Gressel sieht neben Raketenangriffen noch ein zweites Szenario: Die Brücke könnte von Spezialkräften mit Sprengstoff versehen werden. Allerdings sei das Bauwerk eng durch russische Grenztruppen des Inlandsgeheimdienstes FSB bewacht. „Russlands größte Verwundbarkeit ist aber die Korruption, vielleicht könnte es gelingen, Einsatzkräfte vor Ort zu bestechen, den Einsatz auszuführen.“

Russlands Erfolg hängt an der Eisenbahn

In beiden Szenarien – mit Raketen oder Sprengstoff vor Ort – sei eine vorübergehende Einschränkung des Verkehrs über die Brücke wahrscheinlicher als deren vollständige Zerstörung, meint Gressel.

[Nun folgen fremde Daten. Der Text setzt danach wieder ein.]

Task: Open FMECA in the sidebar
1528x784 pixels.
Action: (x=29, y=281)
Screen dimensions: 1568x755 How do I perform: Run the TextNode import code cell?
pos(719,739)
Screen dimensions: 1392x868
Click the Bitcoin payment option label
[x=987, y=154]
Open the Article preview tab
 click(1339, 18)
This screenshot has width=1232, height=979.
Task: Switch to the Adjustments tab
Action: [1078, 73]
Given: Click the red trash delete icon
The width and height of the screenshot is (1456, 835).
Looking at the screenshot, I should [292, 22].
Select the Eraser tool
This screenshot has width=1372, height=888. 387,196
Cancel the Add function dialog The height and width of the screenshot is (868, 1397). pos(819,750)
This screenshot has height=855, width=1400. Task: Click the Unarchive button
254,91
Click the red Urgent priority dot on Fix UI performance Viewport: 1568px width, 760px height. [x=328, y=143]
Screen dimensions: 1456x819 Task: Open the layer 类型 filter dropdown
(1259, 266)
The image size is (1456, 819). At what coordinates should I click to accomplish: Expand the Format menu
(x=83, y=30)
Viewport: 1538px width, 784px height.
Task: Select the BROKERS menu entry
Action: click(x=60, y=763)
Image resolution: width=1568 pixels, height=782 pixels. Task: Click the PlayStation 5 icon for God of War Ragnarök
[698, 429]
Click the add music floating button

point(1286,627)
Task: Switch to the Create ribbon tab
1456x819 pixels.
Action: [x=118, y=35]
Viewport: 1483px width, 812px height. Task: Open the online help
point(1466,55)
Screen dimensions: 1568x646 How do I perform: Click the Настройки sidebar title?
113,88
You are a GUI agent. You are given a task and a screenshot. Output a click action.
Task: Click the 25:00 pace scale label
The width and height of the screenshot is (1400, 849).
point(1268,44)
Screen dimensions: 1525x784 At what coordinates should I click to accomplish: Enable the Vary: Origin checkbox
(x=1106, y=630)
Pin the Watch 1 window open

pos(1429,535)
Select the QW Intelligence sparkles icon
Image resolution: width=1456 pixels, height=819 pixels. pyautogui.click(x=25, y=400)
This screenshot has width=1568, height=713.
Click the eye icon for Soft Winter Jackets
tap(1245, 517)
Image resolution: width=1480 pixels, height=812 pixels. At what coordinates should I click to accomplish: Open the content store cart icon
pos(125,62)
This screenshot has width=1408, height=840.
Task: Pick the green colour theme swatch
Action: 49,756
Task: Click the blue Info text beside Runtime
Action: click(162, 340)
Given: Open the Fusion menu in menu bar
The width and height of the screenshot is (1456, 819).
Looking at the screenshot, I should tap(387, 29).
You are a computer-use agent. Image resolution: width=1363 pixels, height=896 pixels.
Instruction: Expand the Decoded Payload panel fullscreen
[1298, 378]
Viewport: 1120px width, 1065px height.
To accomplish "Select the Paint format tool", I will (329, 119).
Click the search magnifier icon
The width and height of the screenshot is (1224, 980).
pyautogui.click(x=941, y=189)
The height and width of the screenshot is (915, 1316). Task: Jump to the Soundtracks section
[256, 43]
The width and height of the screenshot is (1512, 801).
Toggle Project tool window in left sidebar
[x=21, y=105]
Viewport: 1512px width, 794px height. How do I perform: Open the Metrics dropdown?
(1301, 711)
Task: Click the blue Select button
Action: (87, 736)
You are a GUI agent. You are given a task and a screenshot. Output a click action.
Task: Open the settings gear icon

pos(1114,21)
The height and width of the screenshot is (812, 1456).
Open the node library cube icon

Aber auch das könnte die Lage im Süden der Ukraine beeinflussen: „Je nachdem, wie lange die Unterbrechung des Nachschubs dauert, könnte Russland Schwierigkeiten dabei bekommen, Cherson gegen ukrainische Gegenangriffe zu verteidigen.“ Zwar gebe es wahrscheinlich auf der Krim noch einen Materialpuffer, dieser sei aber irgendwann aufgebraucht.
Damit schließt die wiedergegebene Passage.